Sendikalar ve emek örgütlerini asıl ilgilendiren ise bir krizin nasıl ve ne boyutta çıkacağından öte; uluslararası ve iç sermaye güçlerinin saldırısına karşı, ortak bir mevzide birleşmek ve krizi bu sefer emekçiler için bir fırsata dönüştürecek taktikler geliştirmek üzere girişimleri yoğunlaştırmak olacaktır.
2008’de patlak veren büyük kriz dalgasından sonraki gelişmelerden biliyoruz ki, büyük sermaye güçleri bu krizi bir fırsata çevirerek, olağan zamanda çıkarmadıkları yasa ve düzenlemelerin büyük çoğunluğunu “Kriz var!” gerekçesine dayanarak hayata geçirmişlerdir. Ancak, geçen üç yıla karşın sermaye güçlerinin, bu krizden çıkış için, geçmişte Keynescilerin yaptığı kadar bile bir çare bulamadıkları da bu dönemin diğer bir gerçeğidir.
Şimdi, “yeni bir kriz dalgası”ndan söz edilmektedir ve uluslararası sermaye odaklarının elinde krizin yükünü işçi sınıfına ve halklara yıkacak kimi önlemlerden (ücretleri düşürmek, esnek çalışmayı yaymak, emekçilerin kazanılmış haklarını gasp etmek, ülkeni yeraltı ve yerüstü servetlerini büyük sermaye odaklarının yağmasına açmak) başka bir “krizden çıkış” reçetesi yoktur.

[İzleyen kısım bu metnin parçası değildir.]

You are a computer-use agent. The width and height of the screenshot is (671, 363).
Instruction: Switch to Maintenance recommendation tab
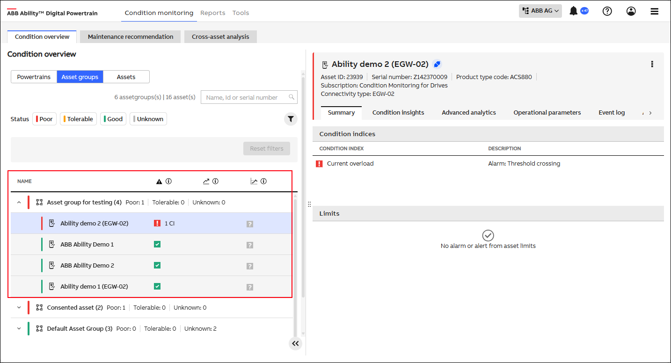[131, 37]
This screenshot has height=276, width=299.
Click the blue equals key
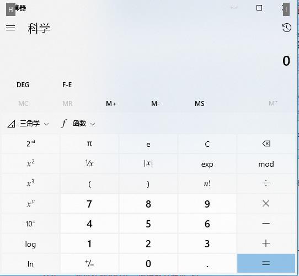266,263

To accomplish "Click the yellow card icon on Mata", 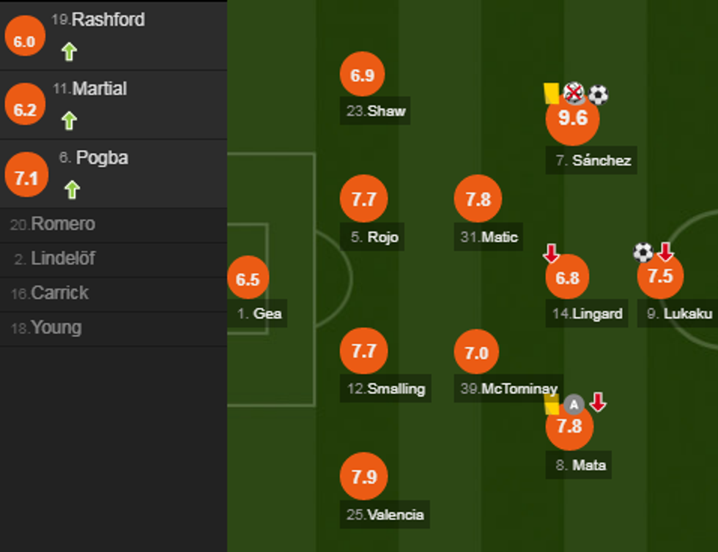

“Kıdem tazminatları”nın kaldırılması ya da adı var kendi yok hale getirilmesi, “Özel İstihdam Büroları”nın açılması ve büroların statükosunu oluşturma adına ve işçilerin sendikalaşmasının önündeki engelleri sınırsız biçimde arttıracak düzenlemeler getirilmesi, kamuda 657’nin getirdiği işgüvencesi, öteki çalışanı koruyan önlemlerin kaldırılması ve kamu emekçilerinin ikramiyelerinin biri biçimde gaspının da “kriz fırsatları”nın ilk akla gelenleri olacağından şüphe etmek için bir neden yoktur.

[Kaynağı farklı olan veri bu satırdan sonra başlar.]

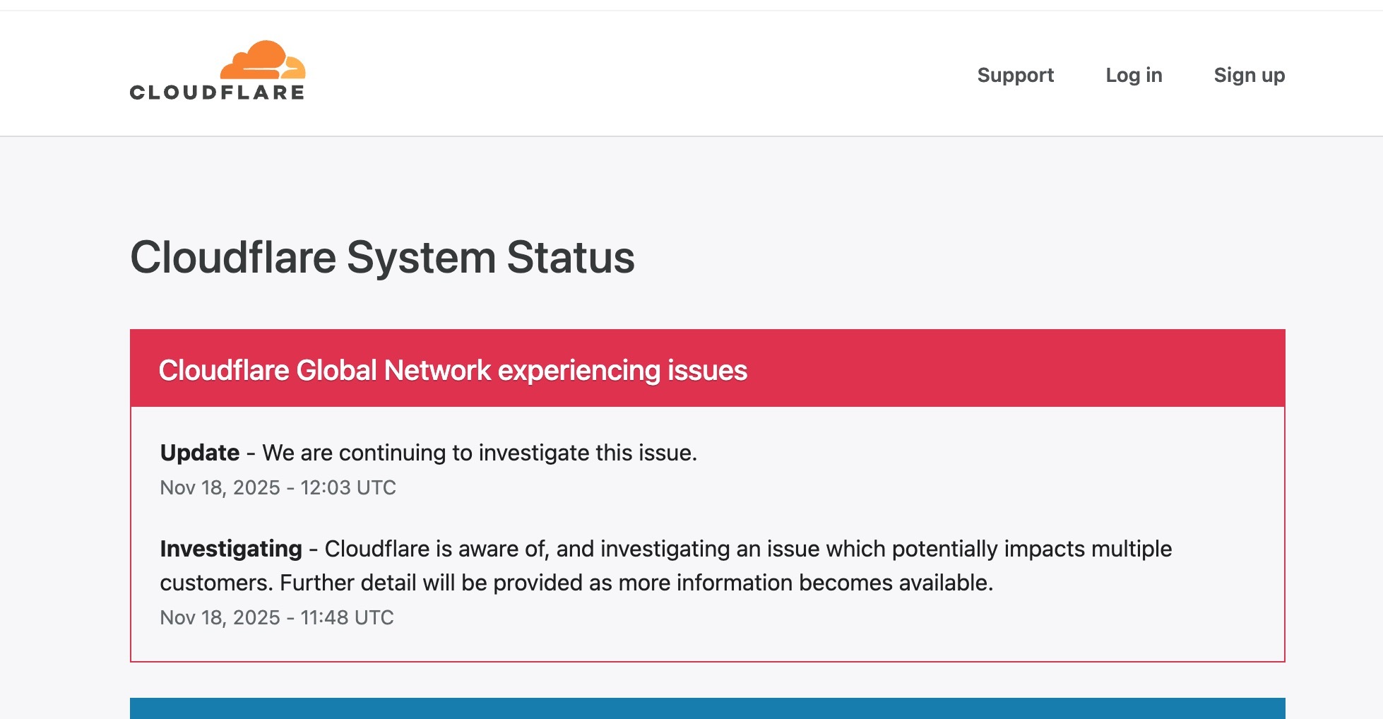
Task: Click the "Further detail will be provided" sentence
Action: point(636,583)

Ücret düşüklükleri ve ücretleri nominal olarak bile düşürme, yapılmış TİS’leri tanımama, kitlesel işçi kıyımları, üretimle doğrudan ilgili işlerinde taşeronlara aktarılması; yasa hak-hukuk tanımadan çevre ve tarihi SİT’lerin yağmaya açılması, eğitimi, sağlık hizmetlerden katkı payı adı altında yapılan tahsilatın arttırılması,...yeni bir kriz dalgasının sermayeye sunacağı fırsatlar olacaktır.

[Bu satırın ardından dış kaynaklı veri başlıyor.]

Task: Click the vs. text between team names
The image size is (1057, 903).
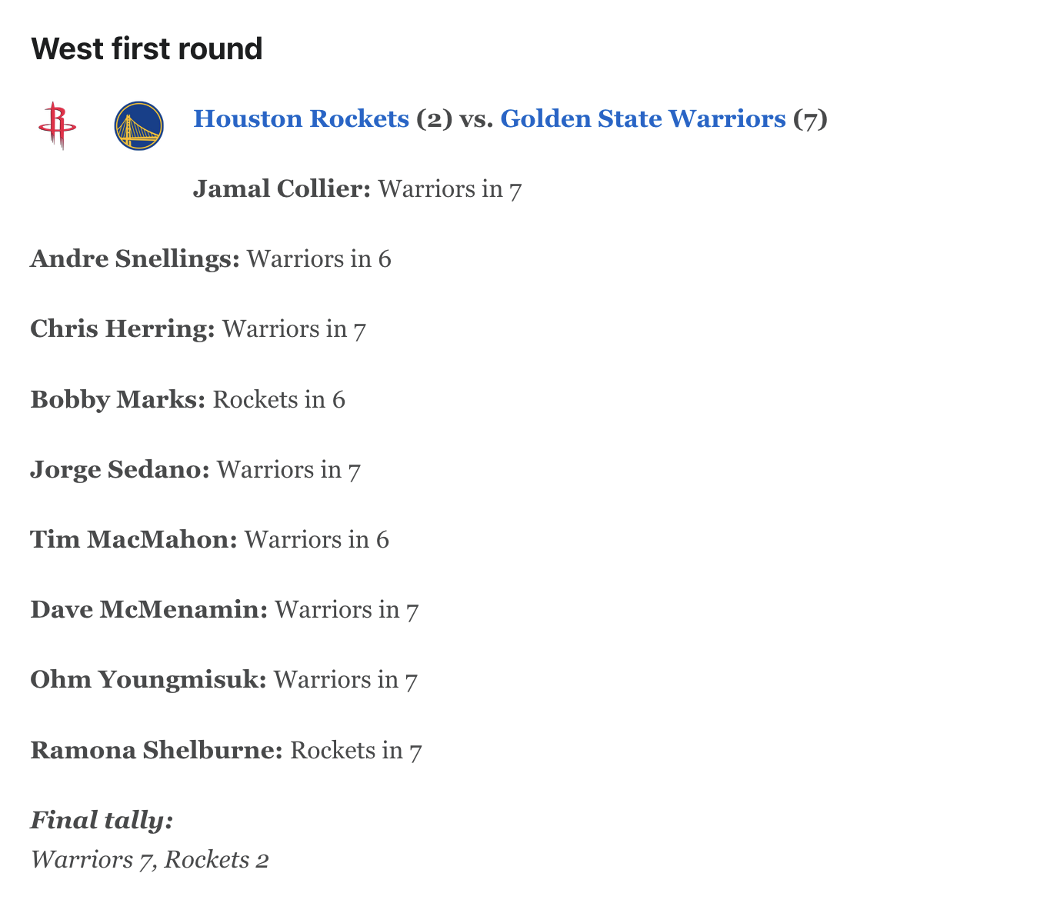Action: point(477,119)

Tabii ki; sınıf partisi, sendikalar, emek örgütleri; emek ve demokrasiden yana her türden güç odağı, sınıftan aydınlar, sanatçılar, bilim çevreleri, ortak bir strateji oluşturup, bu strateji etrafında ortak bir mücadele içine girmezlerse! Bu örgütlerin bugünkü hallerine bakıldığında “Kriz geliyor!” tartışmasında, krizin geleceği yerin bu örgütlerin yöneticilerinin ilgi alanında olmadığı görülüyor. Hatta bugün sermaye güçleri, patronlar, uzmanları, sıcak, gece-gündüz demeden çalışırken sendika ve emek örgütü yöneticilerinin çoğunun uzun ve konforlu bir tatille kendilerini ödüllendirdikleri de ayrı bir derttir.
Ancak bütün olumsuzluklara karşın; emek güçlerinin derlenip toparlanması için pek çok neden vardır. Ve burada da sınıfın ileri unsurlarının, olduğu kadarıyla sınıftan yana her kademeden sendikacıların ve sendikal platformların harekete geçmesi, bu tersine gidişe son verip; krizi, krizin yükünü bu sefer krizi çıkaranlara yıkacak bir fırsata dönüştürebilir.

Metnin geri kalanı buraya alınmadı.